Do presidente da Associação Nacional dos Delegados da Polícia Federal, Marcos Leôncio Ribeiro, sobre a redução de formalidades para aceitação de provas no caso do mensalão:
“O Supremo adotou posições de vanguarda”.
A revista informa que a associação designou um delegado aposentado da Polícia Federal para acompanhar as sessões do julgamento do mensalão no STF. O resultado dessa análise será usado em seminário para que os policiais discutam a repercussão das decisões para seu trabalho.
Tenho que o aspecto mais relevante dos votos condenatórios no caso “Mensalão” é o reconhecimento pelo STF de que indício é prova, prova lógica, e, portanto, analisada com os critérios que lhe são próprios, serve de fundamento para sentença penal condenatória.
Parece-me que também foi reconhecido, ainda que implicitamente, que o dolo, por ser elemento subjetivo do fato criminoso, é insuscetível de prova direta, mas somente pode ser inferido a partir de incídios, salvo na hipótese excepcional de o criminoso, além de confessar que praticou o fato, declarar que “quis” praticá-lo (e admitindo-se que confissão é meio de prova…).
Geralmente, é afirmando que indícios, mesmo veementes, constituem “início de prova”, ou classificando-os como “meros elementos de suspeita”, e, ainda, exigindo prova direta de dolo que o Judiciário tem absolvido os “criminosos intelectuais”, entre os quais estão os detentores de poder econômico ou político.
N minha humilde opinião, boa parte do STF começou a se dar conta que, no grande problema nacional, a impunidade, tinha uma enorme cota de responsabilidade.Pelas defesas apresentadas, nas sustentações orais, a crença de que tudo iria dar em nada, achincalhando o MP, como sempre, reforçava a descrença de boa parte da sociedade honesta e melhor informada que realmente cairíamos, definitivamente, no fundo do poço.
Todavia, pela pressão da imprensa – considerada golpista pelo PT quando ela não está servindo a seus imteresses espúrios – e grupos melhor articulados da sociedade civil, a maioria do STF resolveu fazer a lição de casa, e aplicar a lei da mesma forma como se faz em primeiro grau com acusados de menor poder político, econômico ou social.
A teoria do “domínio do fato”, que tem em sua gênese crimes de guerra, serviu para atacar outra agressão mortal à sociedade: a corrupção pelos aparatos do Estado.Vale dizer: quando crimes se valem de estruturas que podem “despersonalizar” ou cultar o agente criminoso mandante, cumpre atentar para quem, na estrutura do poder, teria força para agir de forma encoberta.
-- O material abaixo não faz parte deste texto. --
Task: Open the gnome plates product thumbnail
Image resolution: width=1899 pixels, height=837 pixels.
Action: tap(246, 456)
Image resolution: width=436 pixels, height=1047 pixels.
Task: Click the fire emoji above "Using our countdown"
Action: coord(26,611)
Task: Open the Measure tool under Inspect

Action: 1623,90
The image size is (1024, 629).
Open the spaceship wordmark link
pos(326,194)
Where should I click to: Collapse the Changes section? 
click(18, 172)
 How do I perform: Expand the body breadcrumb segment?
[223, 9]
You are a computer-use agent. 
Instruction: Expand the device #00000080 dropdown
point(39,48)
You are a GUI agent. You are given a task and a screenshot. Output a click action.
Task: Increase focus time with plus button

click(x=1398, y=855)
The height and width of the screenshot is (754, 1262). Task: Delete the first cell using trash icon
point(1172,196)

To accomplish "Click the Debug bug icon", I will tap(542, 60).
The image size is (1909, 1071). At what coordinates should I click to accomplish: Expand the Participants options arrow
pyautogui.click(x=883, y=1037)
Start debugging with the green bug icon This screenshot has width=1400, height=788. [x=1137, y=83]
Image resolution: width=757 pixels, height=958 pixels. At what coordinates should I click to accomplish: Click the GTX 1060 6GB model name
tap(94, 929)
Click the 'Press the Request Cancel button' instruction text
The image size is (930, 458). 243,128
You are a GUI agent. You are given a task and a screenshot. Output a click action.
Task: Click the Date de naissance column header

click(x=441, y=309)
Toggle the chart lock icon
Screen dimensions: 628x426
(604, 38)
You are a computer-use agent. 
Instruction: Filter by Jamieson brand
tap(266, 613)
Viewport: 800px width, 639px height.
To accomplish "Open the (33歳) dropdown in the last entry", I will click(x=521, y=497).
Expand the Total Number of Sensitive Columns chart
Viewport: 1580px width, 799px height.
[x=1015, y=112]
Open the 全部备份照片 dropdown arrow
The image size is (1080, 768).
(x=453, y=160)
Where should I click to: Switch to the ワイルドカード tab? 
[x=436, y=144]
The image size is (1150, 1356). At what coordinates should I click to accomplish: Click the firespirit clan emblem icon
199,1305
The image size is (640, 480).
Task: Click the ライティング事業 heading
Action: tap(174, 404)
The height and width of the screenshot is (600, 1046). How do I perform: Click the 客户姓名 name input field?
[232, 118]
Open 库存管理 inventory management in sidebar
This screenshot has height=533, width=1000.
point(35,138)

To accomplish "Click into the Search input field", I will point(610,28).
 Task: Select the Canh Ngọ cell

Não se olvide a figura do autor intelectual e o autor material de delitos, da figura dos co-autores, da participação criminosa que gradua a sanção de acordo com o grau de colaboração. Nada disso é novidade.
Diferentemente do constrangedor voto do ministro relator, a tese não chega atrasada e nem fora de uso.Teorias evoluem na sua aplicação e reformulação.
É isso que está acontecendo no STF.Não seria de causar tanto espanto se as Cortes Superiores sempre tivessem cumprido bem sua função.